◆ Stated goal: Copy all of the following material word for word.
--- START Provided information ---
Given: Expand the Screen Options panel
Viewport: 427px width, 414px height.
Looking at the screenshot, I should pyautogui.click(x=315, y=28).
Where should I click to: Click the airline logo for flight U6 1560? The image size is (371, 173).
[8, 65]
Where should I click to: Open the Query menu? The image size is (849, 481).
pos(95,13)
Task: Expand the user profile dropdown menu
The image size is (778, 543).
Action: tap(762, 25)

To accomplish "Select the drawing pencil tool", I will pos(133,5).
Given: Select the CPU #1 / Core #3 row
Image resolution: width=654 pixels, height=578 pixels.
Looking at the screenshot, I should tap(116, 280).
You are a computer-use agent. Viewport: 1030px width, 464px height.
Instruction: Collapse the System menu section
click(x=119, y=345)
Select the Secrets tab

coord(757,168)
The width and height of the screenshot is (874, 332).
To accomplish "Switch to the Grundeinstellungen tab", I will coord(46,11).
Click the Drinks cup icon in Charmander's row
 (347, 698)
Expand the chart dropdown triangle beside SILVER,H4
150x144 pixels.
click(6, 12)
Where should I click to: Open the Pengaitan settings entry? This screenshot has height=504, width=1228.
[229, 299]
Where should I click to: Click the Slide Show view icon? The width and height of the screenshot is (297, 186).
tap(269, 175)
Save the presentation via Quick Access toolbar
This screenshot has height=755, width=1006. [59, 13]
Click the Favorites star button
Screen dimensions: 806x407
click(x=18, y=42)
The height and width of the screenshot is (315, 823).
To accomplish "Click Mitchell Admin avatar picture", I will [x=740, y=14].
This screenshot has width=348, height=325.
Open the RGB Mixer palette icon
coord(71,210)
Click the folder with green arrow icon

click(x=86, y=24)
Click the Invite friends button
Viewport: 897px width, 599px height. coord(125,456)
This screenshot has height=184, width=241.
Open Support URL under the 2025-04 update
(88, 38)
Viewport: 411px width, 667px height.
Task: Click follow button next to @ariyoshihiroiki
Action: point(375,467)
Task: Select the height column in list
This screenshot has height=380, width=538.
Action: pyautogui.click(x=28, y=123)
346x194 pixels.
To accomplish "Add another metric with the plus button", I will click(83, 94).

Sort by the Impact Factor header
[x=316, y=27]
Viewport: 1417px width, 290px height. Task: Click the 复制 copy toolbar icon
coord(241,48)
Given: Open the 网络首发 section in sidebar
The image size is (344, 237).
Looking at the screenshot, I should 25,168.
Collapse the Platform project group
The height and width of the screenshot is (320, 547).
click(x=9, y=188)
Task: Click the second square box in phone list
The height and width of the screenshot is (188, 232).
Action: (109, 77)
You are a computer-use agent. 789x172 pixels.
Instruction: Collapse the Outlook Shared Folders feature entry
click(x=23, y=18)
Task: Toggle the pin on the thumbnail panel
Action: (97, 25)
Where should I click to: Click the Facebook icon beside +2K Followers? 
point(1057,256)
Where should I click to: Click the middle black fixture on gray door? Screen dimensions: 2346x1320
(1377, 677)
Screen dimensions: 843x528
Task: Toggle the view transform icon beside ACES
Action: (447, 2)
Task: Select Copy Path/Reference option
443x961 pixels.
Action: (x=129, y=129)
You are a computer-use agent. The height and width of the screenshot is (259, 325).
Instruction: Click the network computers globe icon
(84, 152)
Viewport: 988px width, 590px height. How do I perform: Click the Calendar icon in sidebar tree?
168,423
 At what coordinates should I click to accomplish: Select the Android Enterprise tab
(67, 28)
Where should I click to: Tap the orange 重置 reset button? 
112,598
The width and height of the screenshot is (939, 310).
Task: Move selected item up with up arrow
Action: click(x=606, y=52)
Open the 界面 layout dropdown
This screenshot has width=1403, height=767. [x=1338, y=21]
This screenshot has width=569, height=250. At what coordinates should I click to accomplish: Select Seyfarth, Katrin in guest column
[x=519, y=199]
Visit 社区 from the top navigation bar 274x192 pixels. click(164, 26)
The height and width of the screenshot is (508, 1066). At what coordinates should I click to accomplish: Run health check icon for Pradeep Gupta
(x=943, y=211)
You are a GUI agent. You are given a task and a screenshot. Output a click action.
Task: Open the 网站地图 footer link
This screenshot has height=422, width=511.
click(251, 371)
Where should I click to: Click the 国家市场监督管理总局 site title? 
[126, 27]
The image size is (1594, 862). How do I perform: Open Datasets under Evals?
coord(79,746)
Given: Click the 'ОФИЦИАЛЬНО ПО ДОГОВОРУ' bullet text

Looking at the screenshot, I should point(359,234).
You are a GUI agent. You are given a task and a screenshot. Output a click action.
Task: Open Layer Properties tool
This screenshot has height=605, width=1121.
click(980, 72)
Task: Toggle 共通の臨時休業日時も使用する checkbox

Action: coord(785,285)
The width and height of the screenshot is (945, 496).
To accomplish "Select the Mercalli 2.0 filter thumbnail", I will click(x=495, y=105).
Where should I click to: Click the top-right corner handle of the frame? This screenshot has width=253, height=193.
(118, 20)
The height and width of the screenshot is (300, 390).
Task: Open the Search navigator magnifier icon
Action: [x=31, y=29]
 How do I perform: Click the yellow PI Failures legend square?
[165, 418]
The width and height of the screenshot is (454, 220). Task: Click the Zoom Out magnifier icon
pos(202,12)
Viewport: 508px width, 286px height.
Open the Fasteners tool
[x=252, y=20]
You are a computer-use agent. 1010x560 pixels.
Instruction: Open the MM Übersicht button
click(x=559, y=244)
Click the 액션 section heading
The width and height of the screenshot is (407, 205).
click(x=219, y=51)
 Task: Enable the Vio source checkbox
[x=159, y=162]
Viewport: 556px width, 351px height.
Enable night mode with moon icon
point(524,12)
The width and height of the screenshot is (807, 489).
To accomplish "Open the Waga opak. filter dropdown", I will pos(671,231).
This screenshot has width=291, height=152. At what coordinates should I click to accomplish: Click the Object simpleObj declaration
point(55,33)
--- END Provided information ---
◆ Written response:
Given: Expand the Screen Options panel
Viewport: 427px width, 414px height.
Looking at the screenshot, I should pyautogui.click(x=315, y=28).
Where should I click to: Click the airline logo for flight U6 1560? The image size is (371, 173).
[8, 65]
Where should I click to: Open the Query menu? The image size is (849, 481).
pos(95,13)
Task: Expand the user profile dropdown menu
The image size is (778, 543).
Action: tap(762, 25)

To accomplish "Select the drawing pencil tool", I will pos(133,5).
Given: Select the CPU #1 / Core #3 row
Image resolution: width=654 pixels, height=578 pixels.
Looking at the screenshot, I should tap(116, 280).
You are a computer-use agent. Viewport: 1030px width, 464px height.
Instruction: Collapse the System menu section
click(x=119, y=345)
Select the Secrets tab

coord(757,168)
The width and height of the screenshot is (874, 332).
To accomplish "Switch to the Grundeinstellungen tab", I will coord(46,11).
Click the Drinks cup icon in Charmander's row
 (347, 698)
Expand the chart dropdown triangle beside SILVER,H4
150x144 pixels.
click(6, 12)
Where should I click to: Open the Pengaitan settings entry? This screenshot has height=504, width=1228.
[229, 299]
Where should I click to: Click the Slide Show view icon? The width and height of the screenshot is (297, 186).
tap(269, 175)
Save the presentation via Quick Access toolbar
This screenshot has height=755, width=1006. [59, 13]
Click the Favorites star button
Screen dimensions: 806x407
click(x=18, y=42)
The height and width of the screenshot is (315, 823).
To accomplish "Click Mitchell Admin avatar picture", I will [x=740, y=14].
This screenshot has width=348, height=325.
Open the RGB Mixer palette icon
coord(71,210)
Click the folder with green arrow icon

click(x=86, y=24)
Click the Invite friends button
Viewport: 897px width, 599px height. coord(125,456)
This screenshot has height=184, width=241.
Open Support URL under the 2025-04 update
(88, 38)
Viewport: 411px width, 667px height.
Task: Click follow button next to @ariyoshihiroiki
Action: point(375,467)
Task: Select the height column in list
This screenshot has height=380, width=538.
Action: pyautogui.click(x=28, y=123)
346x194 pixels.
To accomplish "Add another metric with the plus button", I will click(83, 94).

Sort by the Impact Factor header
[x=316, y=27]
Viewport: 1417px width, 290px height. Task: Click the 复制 copy toolbar icon
coord(241,48)
Given: Open the 网络首发 section in sidebar
The image size is (344, 237).
Looking at the screenshot, I should 25,168.
Collapse the Platform project group
The height and width of the screenshot is (320, 547).
click(x=9, y=188)
Task: Click the second square box in phone list
The height and width of the screenshot is (188, 232).
Action: (109, 77)
You are a computer-use agent. 789x172 pixels.
Instruction: Collapse the Outlook Shared Folders feature entry
click(x=23, y=18)
Task: Toggle the pin on the thumbnail panel
Action: (97, 25)
Where should I click to: Click the Facebook icon beside +2K Followers? 
point(1057,256)
Where should I click to: Click the middle black fixture on gray door? Screen dimensions: 2346x1320
(1377, 677)
Screen dimensions: 843x528
Task: Toggle the view transform icon beside ACES
Action: (447, 2)
Task: Select Copy Path/Reference option
443x961 pixels.
Action: (x=129, y=129)
You are a computer-use agent. The height and width of the screenshot is (259, 325).
Instruction: Click the network computers globe icon
(84, 152)
Viewport: 988px width, 590px height. How do I perform: Click the Calendar icon in sidebar tree?
168,423
 At what coordinates should I click to accomplish: Select the Android Enterprise tab
(67, 28)
Where should I click to: Tap the orange 重置 reset button? 
112,598
The width and height of the screenshot is (939, 310).
Task: Move selected item up with up arrow
Action: click(x=606, y=52)
Open the 界面 layout dropdown
This screenshot has width=1403, height=767. [x=1338, y=21]
This screenshot has width=569, height=250. At what coordinates should I click to accomplish: Select Seyfarth, Katrin in guest column
[x=519, y=199]
Visit 社区 from the top navigation bar 274x192 pixels. click(164, 26)
The height and width of the screenshot is (508, 1066). At what coordinates should I click to accomplish: Run health check icon for Pradeep Gupta
(x=943, y=211)
You are a GUI agent. You are given a task and a screenshot. Output a click action.
Task: Open the 网站地图 footer link
This screenshot has height=422, width=511.
click(251, 371)
Where should I click to: Click the 国家市场监督管理总局 site title? 
[126, 27]
The image size is (1594, 862). How do I perform: Open Datasets under Evals?
coord(79,746)
Given: Click the 'ОФИЦИАЛЬНО ПО ДОГОВОРУ' bullet text

Looking at the screenshot, I should point(359,234).
You are a GUI agent. You are given a task and a screenshot. Output a click action.
Task: Open Layer Properties tool
This screenshot has height=605, width=1121.
click(980, 72)
Task: Toggle 共通の臨時休業日時も使用する checkbox

Action: coord(785,285)
The width and height of the screenshot is (945, 496).
To accomplish "Select the Mercalli 2.0 filter thumbnail", I will click(x=495, y=105).
Where should I click to: Click the top-right corner handle of the frame? This screenshot has width=253, height=193.
(118, 20)
The height and width of the screenshot is (300, 390).
Task: Open the Search navigator magnifier icon
Action: [x=31, y=29]
 How do I perform: Click the yellow PI Failures legend square?
[165, 418]
The width and height of the screenshot is (454, 220). Task: Click the Zoom Out magnifier icon
pos(202,12)
Viewport: 508px width, 286px height.
Open the Fasteners tool
[x=252, y=20]
You are a computer-use agent. 1010x560 pixels.
Instruction: Open the MM Übersicht button
click(x=559, y=244)
Click the 액션 section heading
The width and height of the screenshot is (407, 205).
click(x=219, y=51)
 Task: Enable the Vio source checkbox
[x=159, y=162]
Viewport: 556px width, 351px height.
Enable night mode with moon icon
point(524,12)
The width and height of the screenshot is (807, 489).
To accomplish "Open the Waga opak. filter dropdown", I will pos(671,231).
This screenshot has width=291, height=152. At what coordinates should I click to accomplish: Click the Object simpleObj declaration
point(55,33)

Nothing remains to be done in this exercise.